Groups of hooded youths confronted the carabineros militarized police before the march in Santiago and at its conclusion. The carabineros reported 98 arrests and said four agents were injured. Media reports focused on the violence rather than on the participation by unionists in the demonstrations, as did the government of rightwing president Sebastián Piñera. Interior Minister Andrés Chadwick linked the masked youths to the piquetero (“picketer”) movement in Argentina, best known for militant demonstrations by the unemployed. “This coordination still exists,” he said. “There’s contact with the Argentines who operate by surprising [the public] with interruptions in transit and by trying to achieve the greatest disruption.” FECH president Fielbaum told the Associated Press wires service that Chadwick’s remarks “are in line with the logic that we’ve seen in recent weeks: since the government doesn’t know what to do with education, it tries to evade the subject.” (Santiago Times 6/26/13; Global Post 6/27/13; AP 6/29/13 via Terra (Chile))

The demonstrations came just four days before June 30 primaries intended to select candidates for this year’s presidential election, to be held on Nov. 17. Fielbaum had stressed back in April that students could take advantage of the electoral process to press their demands. As it happened, some 70 of the schools that students had occupied to push their demands were among the ones to be used for polling. The government insisted that the schools had to be freed by June 27 so that polling places could be set up. At 3 am on June 27 carabineros burst into 21 schools in Santiago and seven in other parts of the country, dispersing the students and arresting about 150. Protesters said the removals were violent in some cases and several students were seriously injured. Santiago Rebolledo, a former mayor of a Santiago-area commune and the president of the Chilean Association of Municipalities, denounced the government’s move, saying that talks between the association and the students had been progressing. “[W]hat happened this morning, in truth, reminds us of the worst moments of the dictatorship,” Rebolledo said after the police operation. (La Jornada (Mexico) 6/28/13 from correspondent)

The June 30 primaries were Chile’s first ever.
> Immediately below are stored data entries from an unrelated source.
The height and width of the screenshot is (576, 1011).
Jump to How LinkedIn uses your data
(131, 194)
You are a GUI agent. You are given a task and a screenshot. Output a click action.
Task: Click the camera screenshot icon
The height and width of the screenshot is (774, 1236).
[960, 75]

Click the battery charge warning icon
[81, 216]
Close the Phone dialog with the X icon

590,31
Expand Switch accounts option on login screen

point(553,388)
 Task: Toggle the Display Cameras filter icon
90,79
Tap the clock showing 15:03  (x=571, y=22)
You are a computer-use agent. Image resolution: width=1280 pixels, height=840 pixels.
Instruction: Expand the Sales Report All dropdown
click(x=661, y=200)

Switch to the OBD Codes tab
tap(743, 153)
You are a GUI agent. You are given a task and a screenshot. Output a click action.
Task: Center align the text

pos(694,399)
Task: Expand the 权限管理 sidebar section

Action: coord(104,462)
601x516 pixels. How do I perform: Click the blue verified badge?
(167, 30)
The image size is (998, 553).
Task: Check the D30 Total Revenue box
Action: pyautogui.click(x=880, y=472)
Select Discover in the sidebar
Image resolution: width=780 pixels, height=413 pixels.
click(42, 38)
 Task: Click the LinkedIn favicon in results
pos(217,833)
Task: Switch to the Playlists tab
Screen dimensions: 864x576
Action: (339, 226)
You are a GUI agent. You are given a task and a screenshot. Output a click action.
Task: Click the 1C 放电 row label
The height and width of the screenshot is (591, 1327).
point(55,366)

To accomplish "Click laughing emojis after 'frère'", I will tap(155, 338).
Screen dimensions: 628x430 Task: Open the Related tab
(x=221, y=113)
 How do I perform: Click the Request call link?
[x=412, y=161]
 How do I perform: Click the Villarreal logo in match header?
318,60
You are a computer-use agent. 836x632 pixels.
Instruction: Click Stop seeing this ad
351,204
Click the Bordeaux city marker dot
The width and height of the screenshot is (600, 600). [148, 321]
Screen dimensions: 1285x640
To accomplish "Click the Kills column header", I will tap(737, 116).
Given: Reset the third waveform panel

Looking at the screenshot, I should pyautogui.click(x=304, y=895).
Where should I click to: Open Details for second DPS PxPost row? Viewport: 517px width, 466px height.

Former president Michelle Bachelet (2006-2010), a Socialist seeking a second term, won the nomination of the center-left New Majority coalition with 73.07% of the votes; she was backed by her own party, the For Democracy Party (PPD) and the Communist Party of Chile (PCC). According to opinion polls, Michelet is also expected to win the presidency in November. The other candidates for the New Majority nomination were Andrés Velasco, Michelet’s former finance minister; Claudio Orrego, from the Christian Democratic Party (PDC); and Radical Party senator José Antonio Gómez. Former economy minister Pablo Longueira won the primary for President Piñera’s center-right Alliance for Chile coalition with 51.35% of the vote to 48.64% for former defense minister Andrés Allamand. Nearly 3 million people turned out for the primaries, about twice as many as were expected. (El Universal (Caracas) 6/30/13; Télam 7/1/13)

*2. Brazil: Rousseff Offers Protesters a Plebiscite
On June 24 Brazilian president Dilma Rousseff began a week of meetings with various groups—youths, unionists, campesinos, political party leaders, state governors, congressional leaders and Supreme Court members—in response to the massive protests that broke out in the middle of the month [see Update #1181]. Rousseff initially proposed a plebiscite on holding a constituent assembly to reform the Constitution, but she quickly dropped the idea. Instead, she proposed a plebiscite that would allow voters to choose from various options in three areas: public financing of political campaigns, methods of electing legislators and voting by party list. The vote would be held by October.

In a note published on June 28, former president Luiz Inácio Lula da Silva (2003-2011) supported Rousseff’s proposal, which he said “has the merit of breaking the impasse on this decisive question, which for decades has entered and left the national agenda without accomplishing significant changes.” Rousseff and Lula are both members of the center-left Workers Party (PT). The opposition parties oppose the plan, which some analysts think could open the way to the sort of political transformation that center-left presidents have carried out in other Latin American countries. In the opposition’s counter-proposal, the National Congress would develop a reform plan and the government would then hold a referendum allowing voters to accept or reject the entire project. (El País (Madrid) 6/28/13 from correspondent; La Jornada (Mexico) 6/29/13 from AFP, DPA, Notimex)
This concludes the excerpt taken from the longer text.